Integration Service Environment (ISE)
ISE is a private dedicated environment to run your logic apps. It provides you with a private static IP which can be accessed efficiently. ISE supports a variety of connectors and helps you to manage custom connectors efficiently. You can have your own SSO, and you can increase dev instance as per need. These private dedicated environments can be multi-tenanted as of the user requirements. You can create ISE From VS2019, and you can easily deploy the respective environment to the azure.
- VNET connectivity
- Private static outbound IPs
- Custom inbound domain names
- Dedicated compute
- Isolated storage
- Scale-out and scale-in capabilities
- Flat cost
- Extended limits on run history, message size, increased timeout, and higher throughput
What’s New
- Faster deployment
- Added connectors (SMTP & DB2)
- Network health blade and Restart
- Increased scale-out limits for connectors hosted in ISE
- Logic App lifetime extended to 364 days
- Larger message handling with 200 MB content access and 5 GB chunked requests
- Increased request/response timeouts up to 4 minutes.
What’s Next
- More connectors (File system, SAP, Oracle)
- Connection manager
- Internal load balancing ISE
- SSL certificate
- Dev SKU
Inline Code
Inline code is designed for simple tasks with few lines of code that can be executed in less than five seconds (e.g. value assignments, arithmetic calculations, regular expression parsing, etc.) Azure function can be used for handling custom code requirements, reusable components and when interacting with other Azure services.

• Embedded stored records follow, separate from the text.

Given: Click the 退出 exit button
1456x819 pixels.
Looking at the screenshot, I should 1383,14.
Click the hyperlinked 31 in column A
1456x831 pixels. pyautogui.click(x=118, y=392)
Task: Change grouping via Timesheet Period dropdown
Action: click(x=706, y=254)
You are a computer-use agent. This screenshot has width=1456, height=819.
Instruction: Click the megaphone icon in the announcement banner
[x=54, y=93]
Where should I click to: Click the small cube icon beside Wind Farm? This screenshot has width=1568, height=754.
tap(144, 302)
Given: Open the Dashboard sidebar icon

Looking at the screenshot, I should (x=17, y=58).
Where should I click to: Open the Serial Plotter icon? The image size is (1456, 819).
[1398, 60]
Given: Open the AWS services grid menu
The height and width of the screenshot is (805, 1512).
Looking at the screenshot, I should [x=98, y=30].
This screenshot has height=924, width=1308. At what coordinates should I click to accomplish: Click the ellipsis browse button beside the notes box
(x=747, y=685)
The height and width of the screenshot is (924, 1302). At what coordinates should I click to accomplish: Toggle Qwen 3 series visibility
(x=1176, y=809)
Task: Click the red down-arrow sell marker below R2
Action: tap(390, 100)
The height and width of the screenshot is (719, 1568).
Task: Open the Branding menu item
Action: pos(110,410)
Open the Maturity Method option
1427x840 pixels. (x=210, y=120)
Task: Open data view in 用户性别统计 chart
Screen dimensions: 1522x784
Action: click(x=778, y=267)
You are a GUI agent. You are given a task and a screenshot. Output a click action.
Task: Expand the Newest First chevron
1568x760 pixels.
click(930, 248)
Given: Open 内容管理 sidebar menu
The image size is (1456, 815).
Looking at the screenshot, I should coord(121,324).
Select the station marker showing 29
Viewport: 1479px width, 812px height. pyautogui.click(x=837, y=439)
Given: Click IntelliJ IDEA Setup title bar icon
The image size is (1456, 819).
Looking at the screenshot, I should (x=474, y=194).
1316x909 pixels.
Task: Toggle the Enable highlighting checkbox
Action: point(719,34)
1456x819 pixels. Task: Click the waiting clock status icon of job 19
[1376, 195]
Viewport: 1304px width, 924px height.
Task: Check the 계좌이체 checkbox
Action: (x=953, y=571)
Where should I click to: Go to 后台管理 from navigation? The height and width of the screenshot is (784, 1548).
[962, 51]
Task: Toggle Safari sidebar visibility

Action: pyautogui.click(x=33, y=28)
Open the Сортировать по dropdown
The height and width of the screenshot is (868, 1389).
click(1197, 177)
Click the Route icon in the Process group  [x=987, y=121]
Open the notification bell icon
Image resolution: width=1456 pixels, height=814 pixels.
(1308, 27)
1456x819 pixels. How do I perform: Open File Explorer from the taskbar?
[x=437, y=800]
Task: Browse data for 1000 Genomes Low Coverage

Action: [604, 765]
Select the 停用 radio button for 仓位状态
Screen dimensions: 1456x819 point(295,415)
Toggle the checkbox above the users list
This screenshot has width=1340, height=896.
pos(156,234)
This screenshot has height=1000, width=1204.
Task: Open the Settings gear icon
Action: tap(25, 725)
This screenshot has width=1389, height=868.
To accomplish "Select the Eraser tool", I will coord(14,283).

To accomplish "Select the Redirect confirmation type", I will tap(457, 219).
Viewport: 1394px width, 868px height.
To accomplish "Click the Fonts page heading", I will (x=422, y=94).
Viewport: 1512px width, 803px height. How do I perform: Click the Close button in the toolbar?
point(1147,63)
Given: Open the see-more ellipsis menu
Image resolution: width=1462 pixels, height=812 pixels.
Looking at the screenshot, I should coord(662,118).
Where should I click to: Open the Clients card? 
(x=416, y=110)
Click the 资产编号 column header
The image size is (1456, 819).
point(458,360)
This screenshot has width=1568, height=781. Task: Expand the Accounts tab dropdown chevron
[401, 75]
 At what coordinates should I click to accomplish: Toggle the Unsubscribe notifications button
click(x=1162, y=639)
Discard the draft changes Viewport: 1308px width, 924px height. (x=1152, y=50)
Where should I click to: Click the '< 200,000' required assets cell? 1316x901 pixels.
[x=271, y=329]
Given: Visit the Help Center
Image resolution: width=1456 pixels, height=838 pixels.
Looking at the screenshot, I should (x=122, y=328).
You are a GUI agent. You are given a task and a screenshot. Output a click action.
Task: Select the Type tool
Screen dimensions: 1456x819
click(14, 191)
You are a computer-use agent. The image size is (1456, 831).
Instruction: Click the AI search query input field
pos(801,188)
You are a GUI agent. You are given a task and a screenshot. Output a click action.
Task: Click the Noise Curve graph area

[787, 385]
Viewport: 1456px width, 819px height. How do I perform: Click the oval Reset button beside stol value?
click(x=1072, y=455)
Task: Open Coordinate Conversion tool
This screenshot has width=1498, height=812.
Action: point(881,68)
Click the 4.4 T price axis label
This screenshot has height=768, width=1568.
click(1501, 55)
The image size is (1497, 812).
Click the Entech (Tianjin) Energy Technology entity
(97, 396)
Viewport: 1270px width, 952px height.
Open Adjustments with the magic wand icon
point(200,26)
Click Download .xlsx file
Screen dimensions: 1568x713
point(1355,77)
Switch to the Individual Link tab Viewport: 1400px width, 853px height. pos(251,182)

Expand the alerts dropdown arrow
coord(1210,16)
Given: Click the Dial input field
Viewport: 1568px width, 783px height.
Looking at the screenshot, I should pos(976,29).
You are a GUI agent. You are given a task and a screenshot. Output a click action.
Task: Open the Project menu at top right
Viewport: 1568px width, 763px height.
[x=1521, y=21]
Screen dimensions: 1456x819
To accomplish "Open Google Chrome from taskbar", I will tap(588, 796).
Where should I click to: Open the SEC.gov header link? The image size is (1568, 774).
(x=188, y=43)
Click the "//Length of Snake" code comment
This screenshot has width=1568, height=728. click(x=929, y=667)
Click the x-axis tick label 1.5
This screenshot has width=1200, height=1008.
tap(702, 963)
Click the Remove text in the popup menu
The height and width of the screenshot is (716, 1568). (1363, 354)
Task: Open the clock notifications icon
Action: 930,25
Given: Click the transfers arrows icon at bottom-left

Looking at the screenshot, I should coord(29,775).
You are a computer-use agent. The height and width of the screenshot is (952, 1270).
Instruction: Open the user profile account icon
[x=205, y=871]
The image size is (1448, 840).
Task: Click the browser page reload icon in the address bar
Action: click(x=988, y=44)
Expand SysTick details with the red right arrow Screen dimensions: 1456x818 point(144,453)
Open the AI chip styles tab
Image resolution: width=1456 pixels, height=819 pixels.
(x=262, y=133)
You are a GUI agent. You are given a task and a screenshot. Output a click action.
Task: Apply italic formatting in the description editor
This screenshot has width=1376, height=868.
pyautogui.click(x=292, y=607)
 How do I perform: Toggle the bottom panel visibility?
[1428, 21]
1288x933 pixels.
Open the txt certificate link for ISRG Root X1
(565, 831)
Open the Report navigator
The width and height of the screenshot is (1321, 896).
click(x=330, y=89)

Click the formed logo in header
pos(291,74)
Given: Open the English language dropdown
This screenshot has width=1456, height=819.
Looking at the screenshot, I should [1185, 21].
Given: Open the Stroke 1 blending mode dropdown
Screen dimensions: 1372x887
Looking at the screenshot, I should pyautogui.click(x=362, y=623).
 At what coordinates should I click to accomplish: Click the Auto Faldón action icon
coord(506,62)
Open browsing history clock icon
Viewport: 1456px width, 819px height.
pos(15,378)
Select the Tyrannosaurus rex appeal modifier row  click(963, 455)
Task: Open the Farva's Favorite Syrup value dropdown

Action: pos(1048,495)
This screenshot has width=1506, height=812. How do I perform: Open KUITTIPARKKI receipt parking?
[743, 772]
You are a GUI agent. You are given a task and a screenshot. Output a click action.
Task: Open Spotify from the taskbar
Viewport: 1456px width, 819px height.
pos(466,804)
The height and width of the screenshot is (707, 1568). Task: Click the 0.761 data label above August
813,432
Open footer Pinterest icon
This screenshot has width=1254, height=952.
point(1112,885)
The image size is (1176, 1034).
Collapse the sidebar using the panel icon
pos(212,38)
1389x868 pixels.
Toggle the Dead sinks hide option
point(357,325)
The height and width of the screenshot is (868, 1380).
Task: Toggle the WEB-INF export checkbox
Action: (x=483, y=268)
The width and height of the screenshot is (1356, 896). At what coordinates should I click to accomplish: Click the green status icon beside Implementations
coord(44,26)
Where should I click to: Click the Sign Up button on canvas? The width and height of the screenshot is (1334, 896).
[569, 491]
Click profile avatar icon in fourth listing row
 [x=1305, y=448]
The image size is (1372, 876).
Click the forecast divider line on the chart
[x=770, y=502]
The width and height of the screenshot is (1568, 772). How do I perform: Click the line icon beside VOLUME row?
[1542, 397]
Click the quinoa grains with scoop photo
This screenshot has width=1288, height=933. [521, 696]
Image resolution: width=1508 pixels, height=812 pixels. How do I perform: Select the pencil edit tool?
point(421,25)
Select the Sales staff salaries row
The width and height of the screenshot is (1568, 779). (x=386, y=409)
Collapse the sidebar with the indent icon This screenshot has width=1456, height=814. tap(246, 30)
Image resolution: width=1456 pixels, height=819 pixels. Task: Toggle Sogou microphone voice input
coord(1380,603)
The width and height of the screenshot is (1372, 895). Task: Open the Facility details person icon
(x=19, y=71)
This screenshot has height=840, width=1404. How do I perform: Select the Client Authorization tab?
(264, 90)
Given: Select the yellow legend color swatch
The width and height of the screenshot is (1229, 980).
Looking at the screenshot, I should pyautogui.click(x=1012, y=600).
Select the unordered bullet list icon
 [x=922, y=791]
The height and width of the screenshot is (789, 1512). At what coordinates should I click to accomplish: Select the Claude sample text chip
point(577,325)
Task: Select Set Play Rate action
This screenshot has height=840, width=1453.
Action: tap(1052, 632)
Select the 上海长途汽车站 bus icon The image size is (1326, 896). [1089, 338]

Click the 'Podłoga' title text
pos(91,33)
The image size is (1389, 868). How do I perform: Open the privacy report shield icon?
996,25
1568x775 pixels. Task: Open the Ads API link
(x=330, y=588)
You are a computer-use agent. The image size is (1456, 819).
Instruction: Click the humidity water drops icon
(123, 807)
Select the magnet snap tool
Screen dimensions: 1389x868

Currently, the inline code feature is enabled only when using an integration account or when using ISE (Integration Service Environment); in upcoming versions, a basic inline code feature will be supported without an integration account. What else?
- Currently works with JavaScript language but more languages (ex: C#) will be added in the near future
- Handles data up to 50 MB in size
- Execution time is less than five seconds
If there is a need to handle more content and more execution time is required, then a premium version of Inline Code is available.
Trigger Condition
This is a great feature to add condition within trigger itself instead of using ‘condition’ right after a trigger.
- No run if condition is not met
- Cleaner run history and cost reduction
Sliding Window Trigger
The sliding window trigger feature is not like a regular recurrence trigger; the new sliding window trigger has the following capabilities:
- Fix-sized, non-overlapping and contiguous time intervals
- Back fills in case of engine downtime, disabled LA or long-running singleton task
- Output start/end time useful for resubmission
- Trigger delay that doesn’t change start/end window time, and is great for data processing tasks that involve late arrival data
Final Thoughts
Microsoft is investing a lot into the modern integration space in order to expand integration capabilities and provide modern, holistic and rich iPaaS (integration platform as a service) that can meet the challenges of all integration workloads.